EXERCISE BRIEF
Below are entries; repeat exactly, and nothing else, the lines from the one holding "Instruction: Close the" through the one holding "Task: Tap the fire element icon on メルセディア", inclusive. Leave the pictures out.

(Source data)
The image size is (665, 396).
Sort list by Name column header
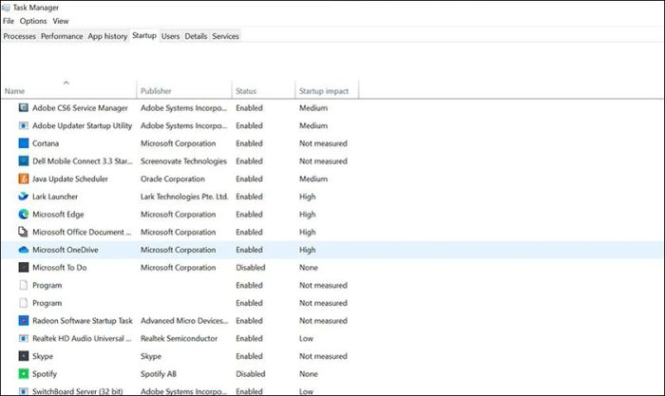point(14,91)
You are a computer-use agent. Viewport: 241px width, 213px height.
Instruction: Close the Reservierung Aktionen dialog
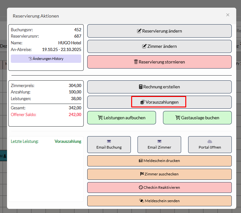(228, 15)
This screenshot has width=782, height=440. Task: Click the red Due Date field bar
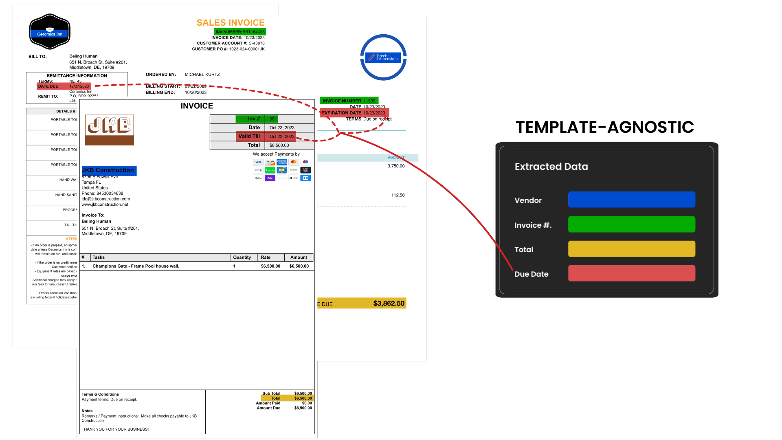(631, 273)
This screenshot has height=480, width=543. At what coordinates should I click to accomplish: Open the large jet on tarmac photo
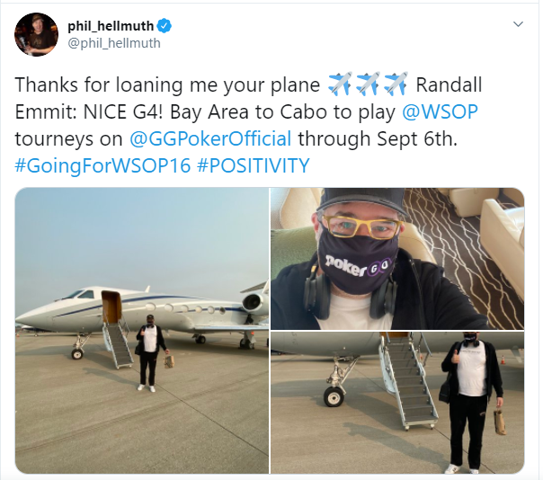[142, 331]
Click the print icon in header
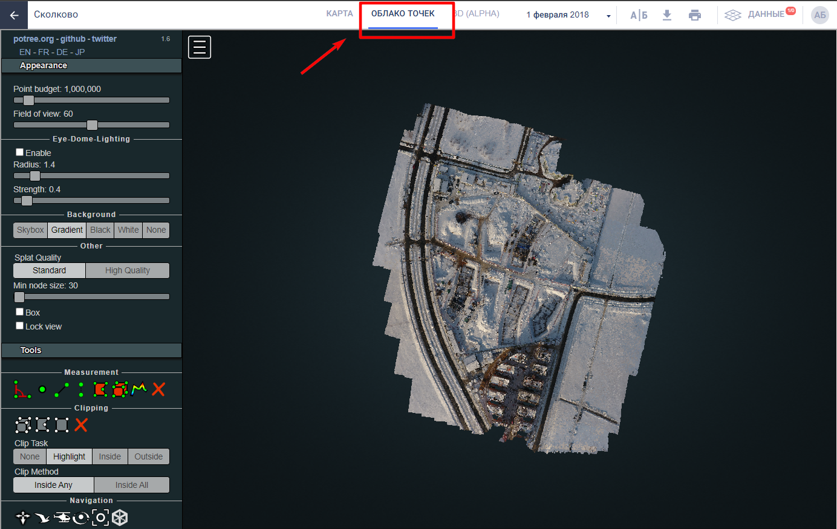 tap(695, 15)
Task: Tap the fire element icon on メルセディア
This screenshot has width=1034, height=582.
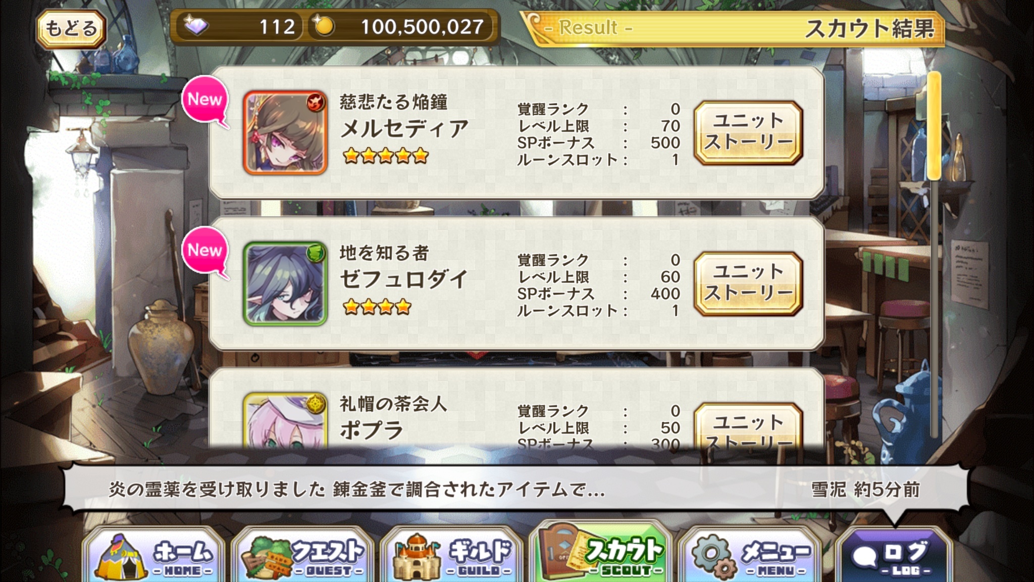Action: [316, 102]
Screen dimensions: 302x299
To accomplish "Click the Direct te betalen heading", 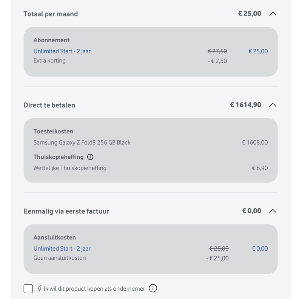I will click(49, 105).
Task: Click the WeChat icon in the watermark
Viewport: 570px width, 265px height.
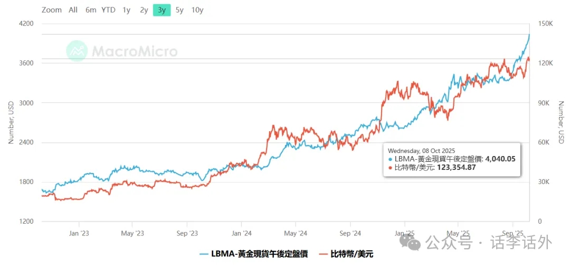Action: pos(410,242)
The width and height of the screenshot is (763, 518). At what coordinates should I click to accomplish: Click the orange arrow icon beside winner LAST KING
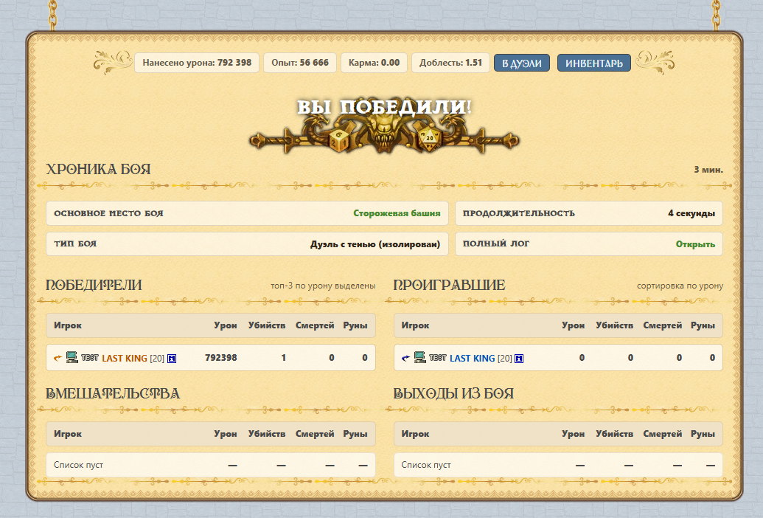58,358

OUTPUT FOR THIS EXERCISE
Instruction: Close the Reservierung Aktionen dialog
(228, 15)
This screenshot has width=782, height=440. Task: Click the red Due Date field bar
(631, 273)
This screenshot has height=480, width=543. At what coordinates should I click to accomplish: Open the large jet on tarmac photo
[142, 331]
Click the print icon in header
 tap(695, 15)
Task: Tap the fire element icon on メルセディア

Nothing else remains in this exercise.